_DIRECTIVE_
Output each of the following entries word for word, with no changes.

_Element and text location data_
_ _ _ _

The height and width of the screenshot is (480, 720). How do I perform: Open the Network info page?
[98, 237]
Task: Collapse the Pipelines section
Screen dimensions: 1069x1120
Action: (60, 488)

_ _ _ _

_OUTPUT FOR THIS EXERCISE_
The height and width of the screenshot is (480, 720). How do I perform: Open the Network info page?
[98, 237]
Task: Collapse the Pipelines section
Screen dimensions: 1069x1120
Action: (60, 488)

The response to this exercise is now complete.